I understand that GPU and CPU have their own RAM, but what I dont understand is why the same dataframe, when loaded in pandas vs RAPIDS cuDF, have drastically different memory usage. Can somebody explain?
As noted in Josh Friedlander's comment, in cuDF the object data type is explicitly for strings. In pandas, this is the data type for strings and also arbitrary/mixed data types (such as lists, dicts, arrays, etc.). This can explain this memory behavior in many scenarios, but doesn't explain it if both columns are strings.
Assuming both columns are strings, there is still likely to be a difference.

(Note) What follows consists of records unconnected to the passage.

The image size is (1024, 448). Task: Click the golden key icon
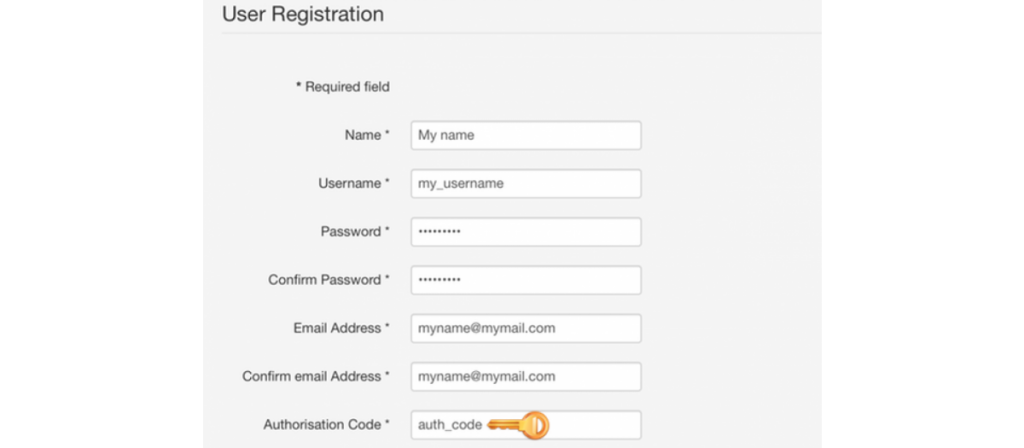519,425
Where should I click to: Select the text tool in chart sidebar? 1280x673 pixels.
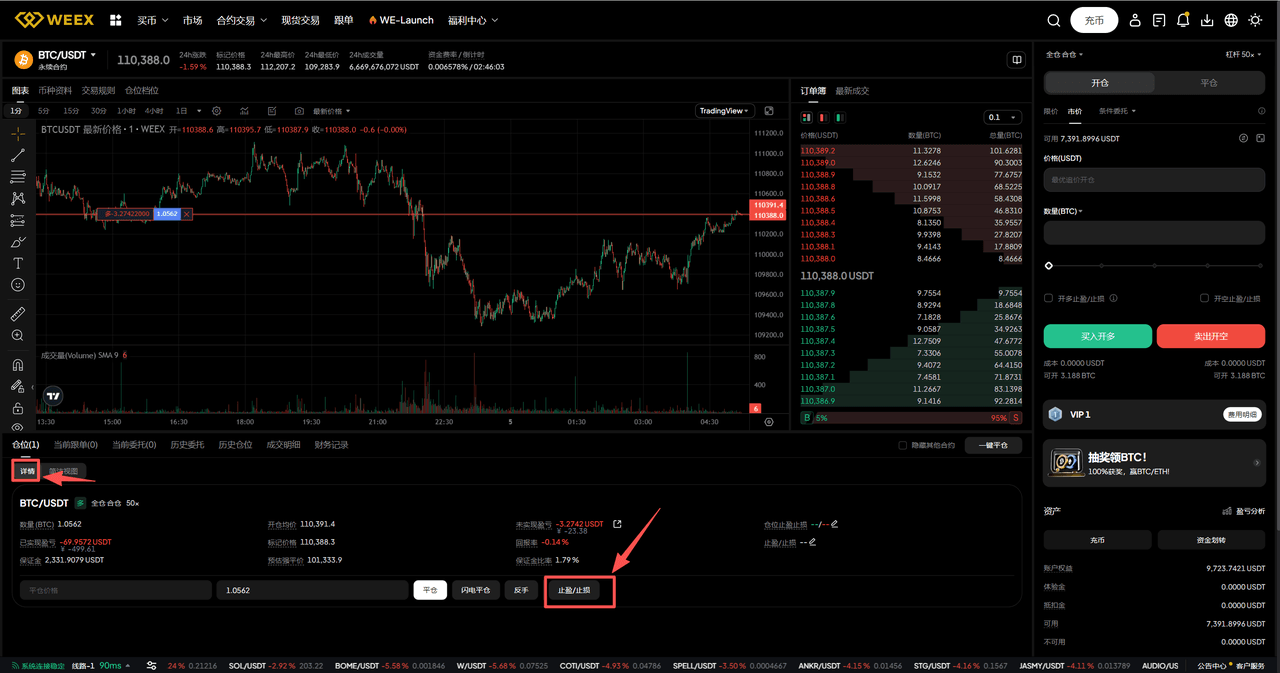[x=17, y=263]
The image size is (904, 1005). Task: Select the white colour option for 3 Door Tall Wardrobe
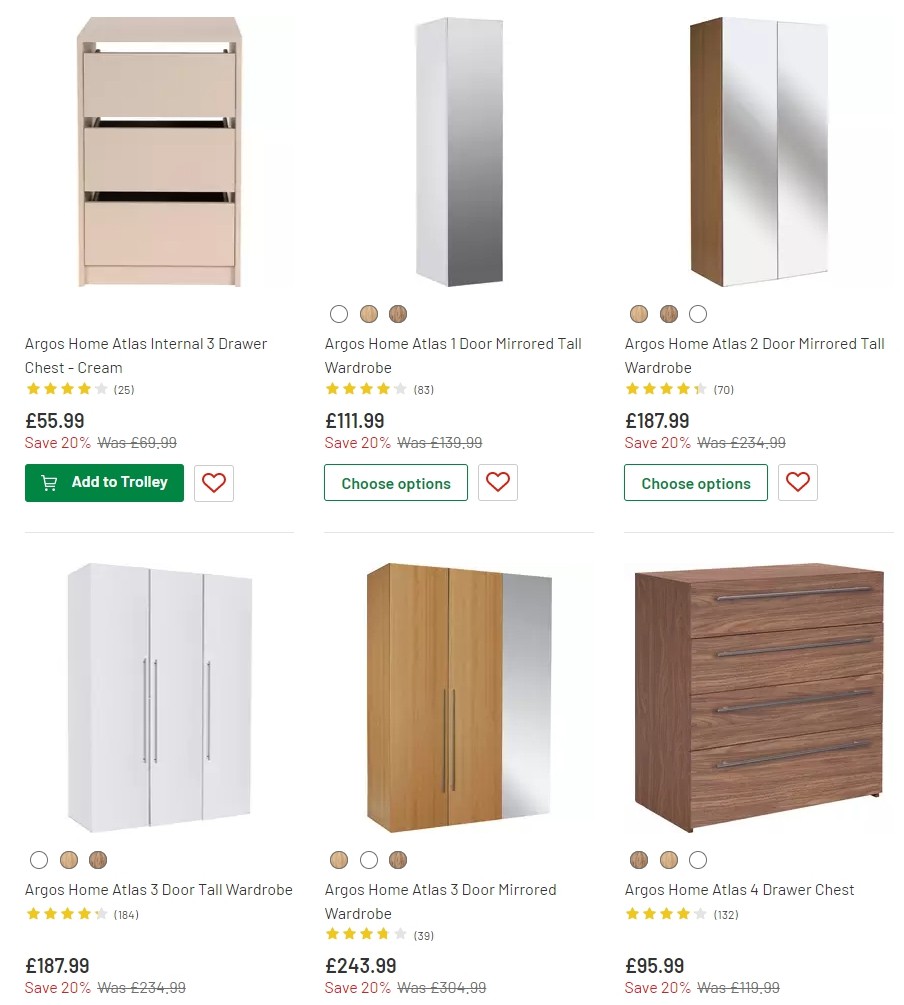pyautogui.click(x=39, y=859)

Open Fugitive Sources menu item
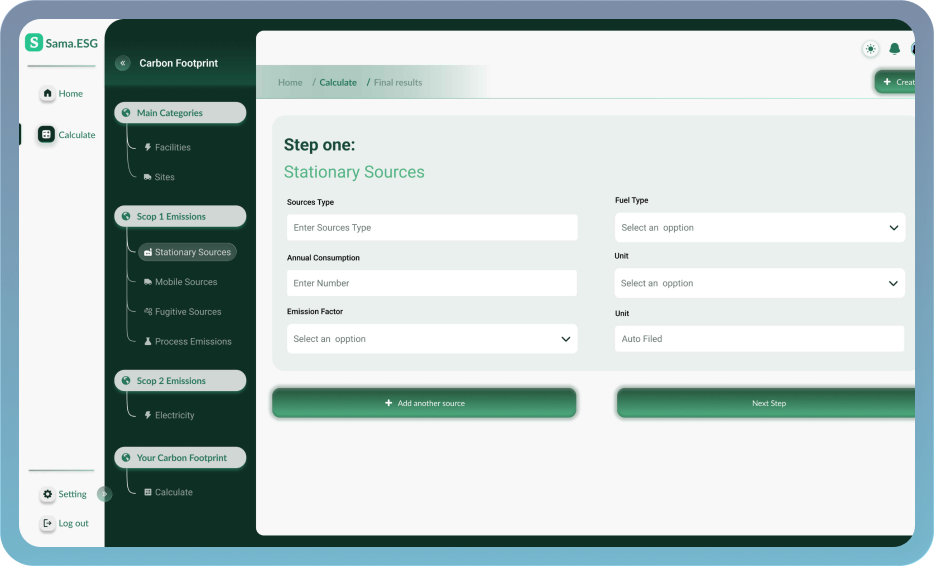pyautogui.click(x=187, y=312)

In cuDF, string columns are represented as a single allocation of memory for the raw characters, an associated null mask allocation to handle missing values, and an associated allocation to handle row offsets, consistent with the Apache Arrow memory specification. So, it’s likely that whatever is represented in these columns is more efficient in this data structure in cuDF than as the default string data structure in Pandas (which is going to be true essentially all the time).
The following example may be helpful:
import cudf
import pandas as pd
Xc = cudf.datasets.randomdata(nrows=1000, dtypes={"id": int, "x": int, "y": int})
Xp = Xc.to_pandas()
print(Xp.astype("object").memory_usage(deep=True), "\n")
print(Xc.astype("object").memory_usage(deep=True), "\n")
print(Xp.astype("string[pyarrow]").memory_usage(deep=True))
Index 128
id 36000
x 36000
y 36000
dtype: int64
id 7487
x 7502
y 7513
Index 0
dtype: int64
Index 128
id 7483
x 7498
y 7509
dtype: int64
Using the Arrow spec string dtype in pandas saves quite a bit of memory and generally matches cuDF.